─── 文本段落 ───
Problem I: Instant View of Big Bang

 

Have you forgot about wormholes? Oh my god! Ok, let me explain again.

 

A wormhole is a subspace tunnel through space and time connecting two star systems. Wormholes have a few peculiar properties:

 

    1. Wormholes are one-way only.

    2. The time it takes to travel through a wormhole is negligible.

    3. A wormhole has two end points, each situated in a star system.

    4. A star system may have more than one wormhole end point within its boundaries.

    5. Between any pair of star systems, there is at most one wormhole in each direction.

    6. There are no wormholes with both end points in the same star system.

 

All wormholes have a constant time difference between their end points. For example, a specific wormhole may cause the person traveling through it to end up 15 years in the future. Another wormhole may cause the person to end up 42 years in the past.

 

A brilliant physicist, wants to use wormholes to study the Big Bang. Since warp drive has not been invented yet, it is not possible for her to travel from one star system to another one directly. This can be done using wormholes, of course.

 

The scientist can start her journey from any star system. Then she wants to reach a cycle of wormholes somewhere in the universe that causes her to end up in the past. By traveling along this cycle a lot of times, the scientist is able to go back as far in time as necessary to reach the beginning of the universe and see the Big Bang with her own eyes. Write a program to help her to find such star systems where she can start her journey.

 

Input

The first line of the input will contain T, denoting the number of cases.

 

Each case starts with a blank line. The next line contains two numbers n and m . These indicate the number of star systems ( 1 ≤ n ≤ 1000 ) and the number of wormholes ( 0 ≤ m ≤ 2000 ). The star systems are numbered from 0 through n-1 . For each wormhole a line containing three integer numbers x, y and t is given. These numbers indicate that this wormhole allows someone to travel from the star system numbered x to the star system numbered y, thereby ending up t ( -1000 ≤ t ≤ 1000 ) years in the future or past, a negative integer denotes past, positive integer denotes future.

 

Output

For each case, print the case number first, then print the star systems (in ascending order) where she can start her journey. If no such star system is found, print 'impossible'.
─── 数据条目 ───
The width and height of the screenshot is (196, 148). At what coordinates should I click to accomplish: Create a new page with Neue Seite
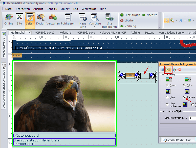83,20
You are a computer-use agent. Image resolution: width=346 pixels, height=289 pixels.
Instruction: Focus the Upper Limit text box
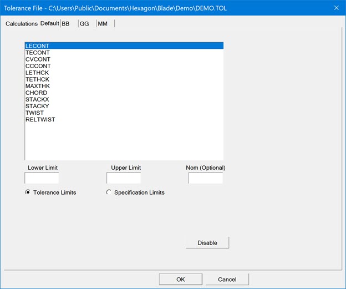tap(124, 178)
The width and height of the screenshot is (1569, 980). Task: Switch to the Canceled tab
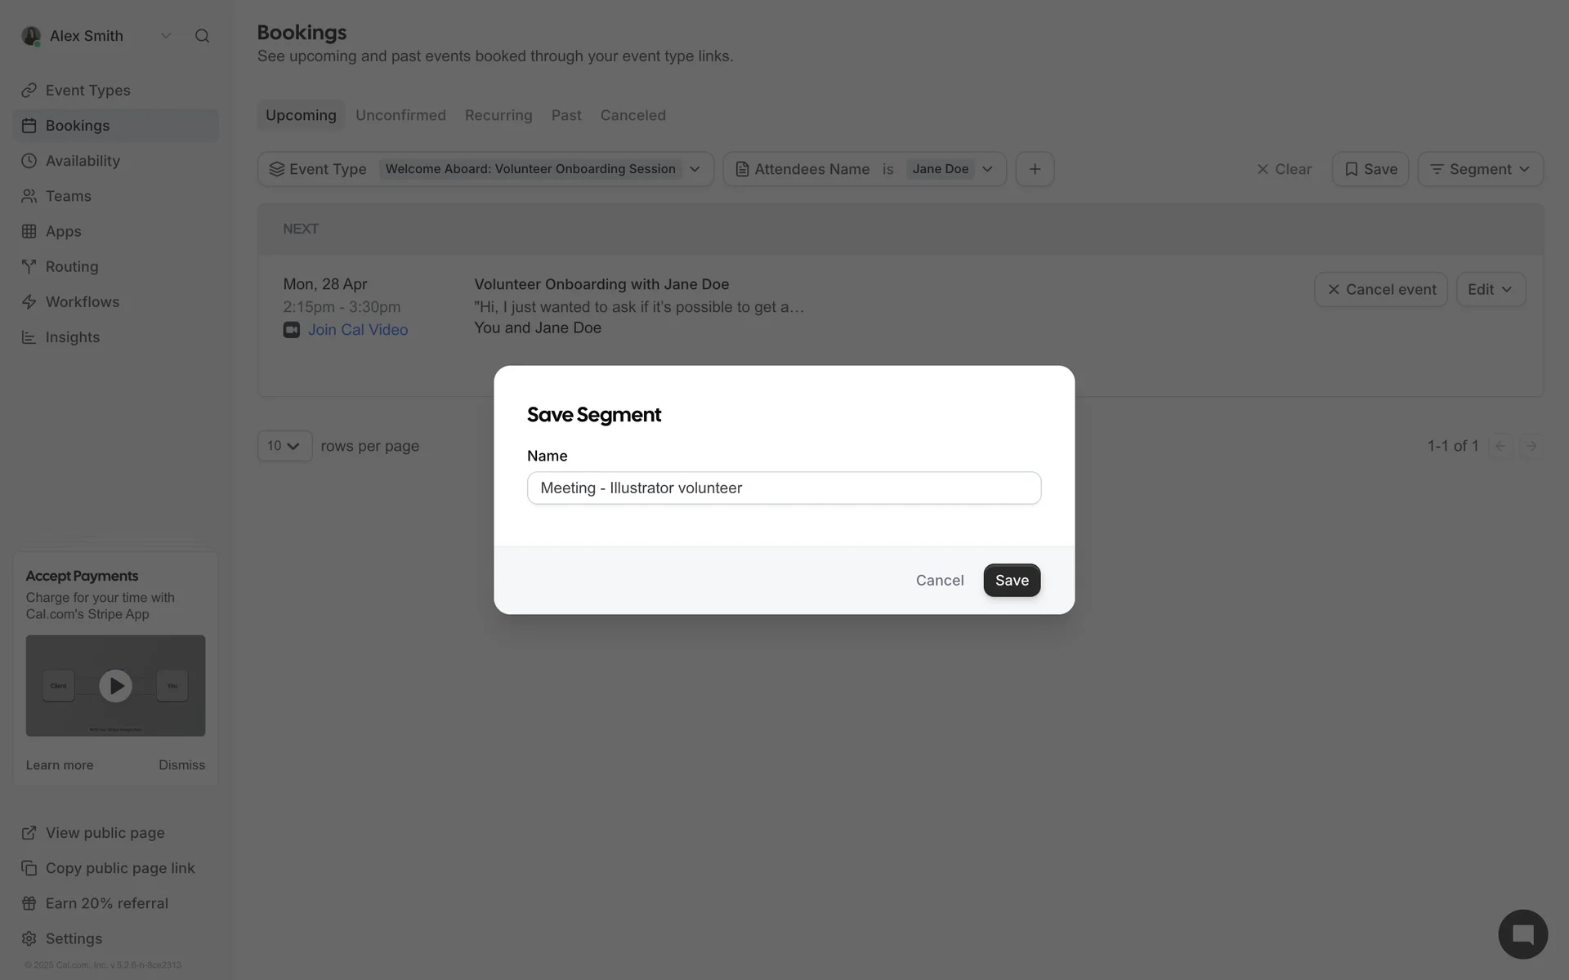(633, 115)

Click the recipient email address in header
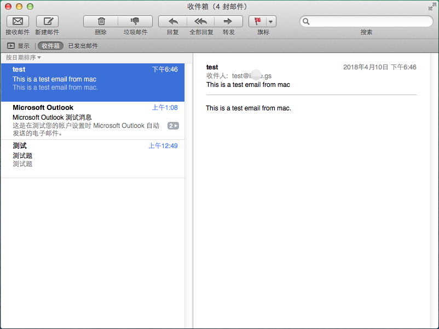[251, 76]
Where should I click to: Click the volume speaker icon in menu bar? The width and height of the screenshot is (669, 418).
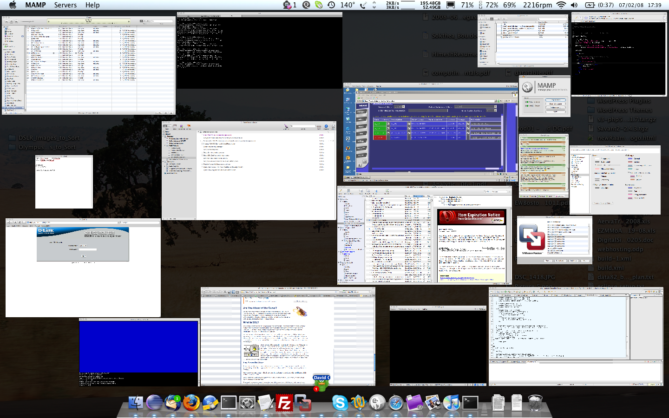coord(574,5)
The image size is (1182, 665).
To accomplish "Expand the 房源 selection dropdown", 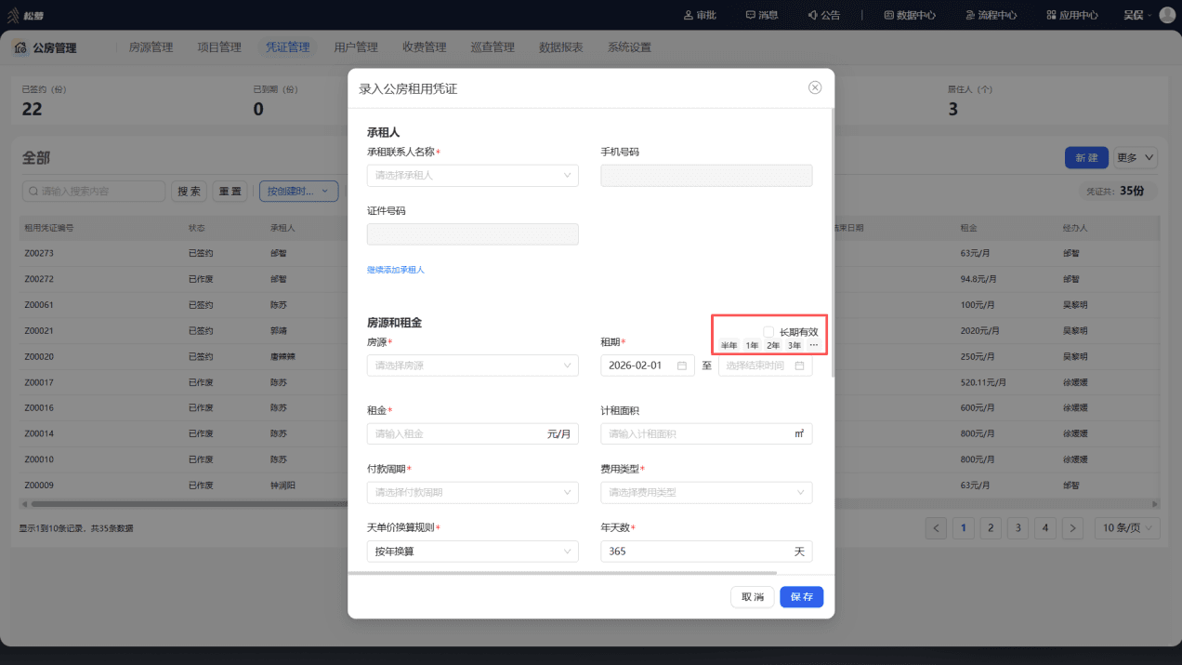I will [473, 366].
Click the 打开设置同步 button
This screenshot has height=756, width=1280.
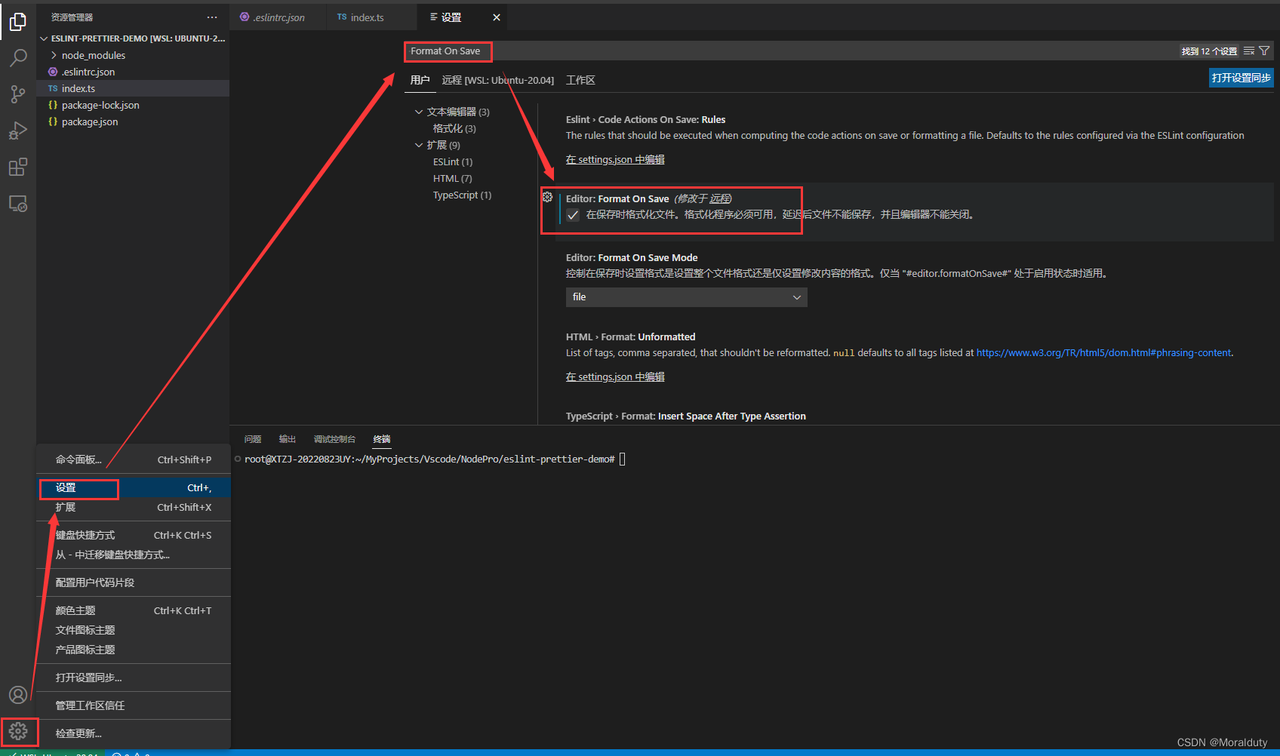click(x=1241, y=77)
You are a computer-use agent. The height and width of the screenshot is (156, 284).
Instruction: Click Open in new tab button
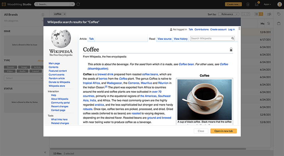223,131
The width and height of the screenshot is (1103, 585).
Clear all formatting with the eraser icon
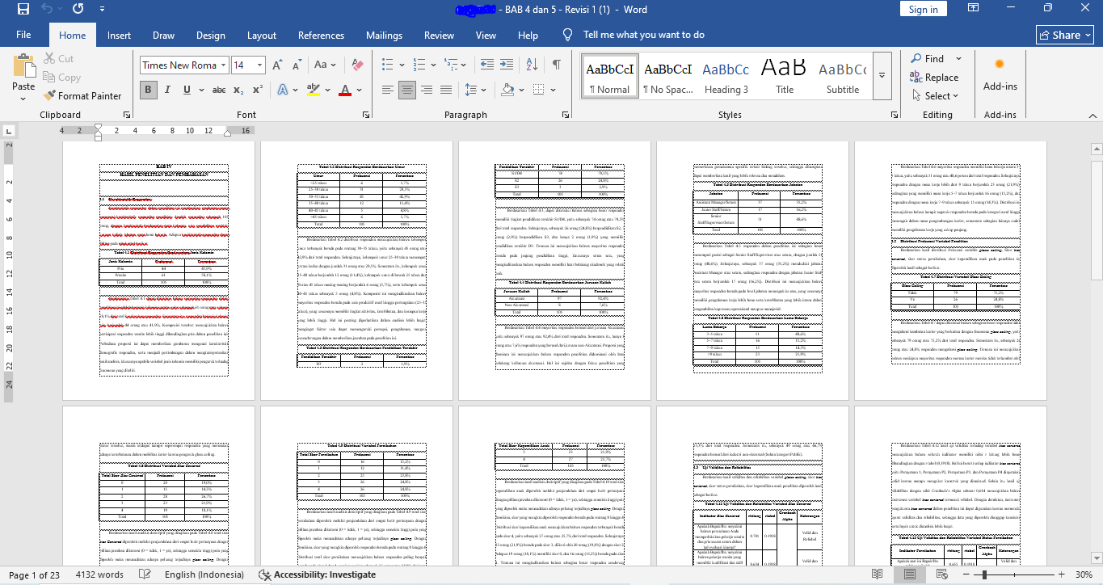point(356,63)
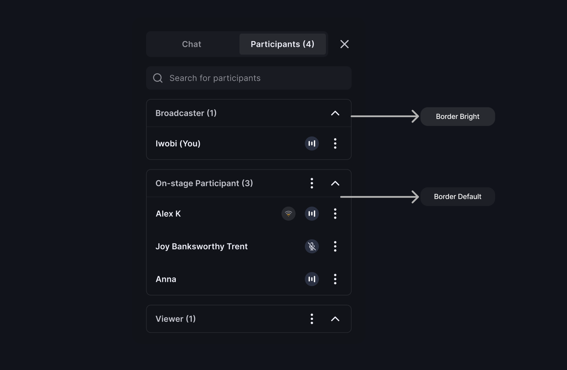Toggle Joy Banksworthy Trent's muted microphone
Screen dimensions: 567x370
312,246
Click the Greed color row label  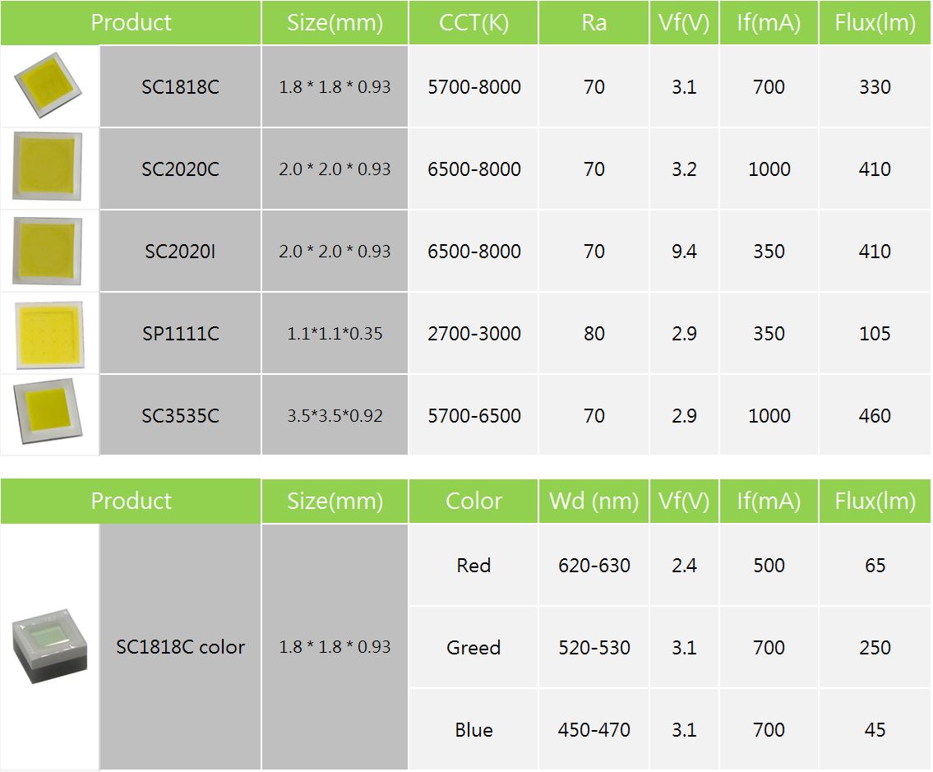point(473,648)
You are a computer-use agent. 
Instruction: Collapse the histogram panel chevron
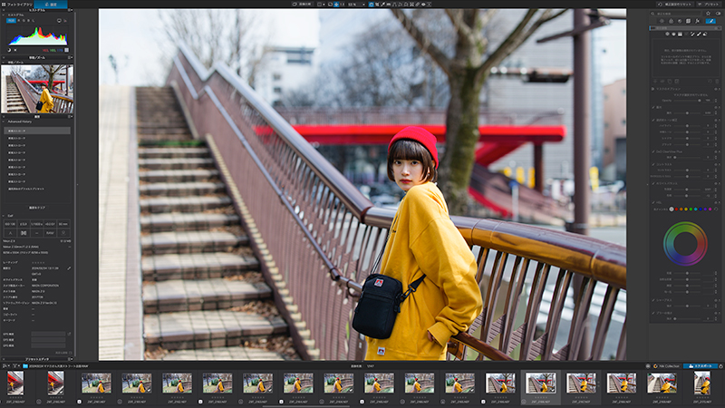coord(4,15)
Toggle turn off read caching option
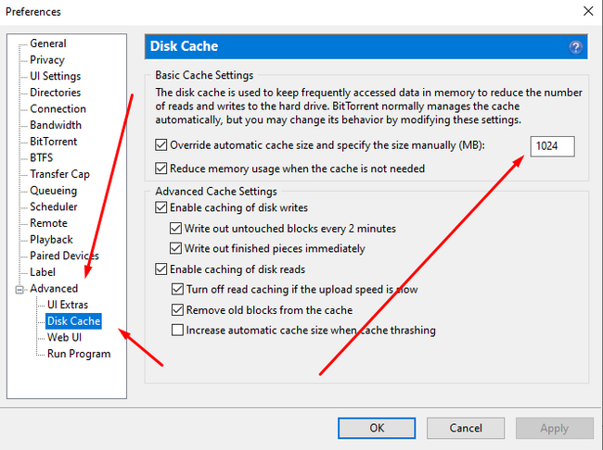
───
• _问题陈述 A_
根据虫洞题目回答下列问题：
(i) 穿越一个虫洞所需的时间如何？
(ii) 星系数量 n 的取值范围是多少？
(iii) 如果找不到符合条件的星系，应输出什么？
• _问题陈述 B_
请一字不差地抄写虫洞题目中以含有“All wormholes have”的词句开头、以“wormholes, of course.”结尾的那一部分。
• _问题陈述 C_
请在虫洞题目最后一句之后续写接下来的内容。

• _输出结果 A_
(i) 所需时间可以忽略不计。
(ii) 1 ≤ n ≤ 1000。
(iii) 输出 'impossible'。

• _输出结果 B_
All wormholes have a constant time difference between their end points. For example, a specific wormhole may cause the person traveling through it to end up 15 years in the future. Another wormhole may cause the person to end up 42 years in the past.

 

A brilliant physicist, wants to use wormholes to study the Big Bang. Since warp drive has not been invented yet, it is not possible for her to travel from one star system to another one directly. This can be done using wormholes, of course.

• _输出结果 C_
Sample Input

Output for Sample Input

2

 

3 3

0 1 1000

1 2 15

2 1 -42

 

4 4

0 1 10

1 2 20

2 3 30

3 0 -60

Case 1: 0 1 2

Case 2: impossible

 

Problem Setter: Jane Alam Jan

Special Thanks: Md. Abirul Islam


題目描述:

研究員想要藉由蟲洞回到宇宙大爆炸,詢問有哪些點可以當作起點。

題目解法:


先考慮要回到宇宙大爆炸時,也就是必須存在負環,才可以繞回過去。
題目是希望找到負環回去,必須繞非常多圈,而非找到負的目的地。

負環檢查大概要 O(VE),用 SPFA 也許會快一點。

但我們不能對於每一點都進行負環檢查,也就是從一點出發的負環檢查。

O(V^2 * E) 太慢,會 TLE。

如果按照找負環後,查看哪些點可以到負環,找負環本身就不怎麼方便。

仔細思考一下,負環上的點剛好是一個 SCC 元件。

因此打算找到 SCC 後,查看這個 SCC 完全圖中是否存在負環。

而縮點變成一個 DAG,對於 DAG 作一次 DP 計算即可。

#include <stdio.h>
#include <string.h>
#include <vector>
#include <queue>
#include <deque>
#include <algorithm>
using namespace std;
vector<int> g[1005], vg[1005], ng[1005];
int vfind[1005], findIdx;
int stk[1005], stkIdx;
int in_stk[1005], visited[1005];
int contract[1005];
int dist[1005], inq[1005], inqc[1005];
int hasNeg[1005];
int scc(int nd) {
    in_stk[nd] = visited[nd] = 1;
    stk[++stkIdx] = nd;
    vfind[nd] = ++findIdx;
    int mn = vfind[nd], i;
    for(i = 0; i < g[nd].size(); i++) {
        if(!visited[g[nd][i]])
            mn = min(mn, scc(g[nd][i]));
        if(in_stk[g[nd][i]])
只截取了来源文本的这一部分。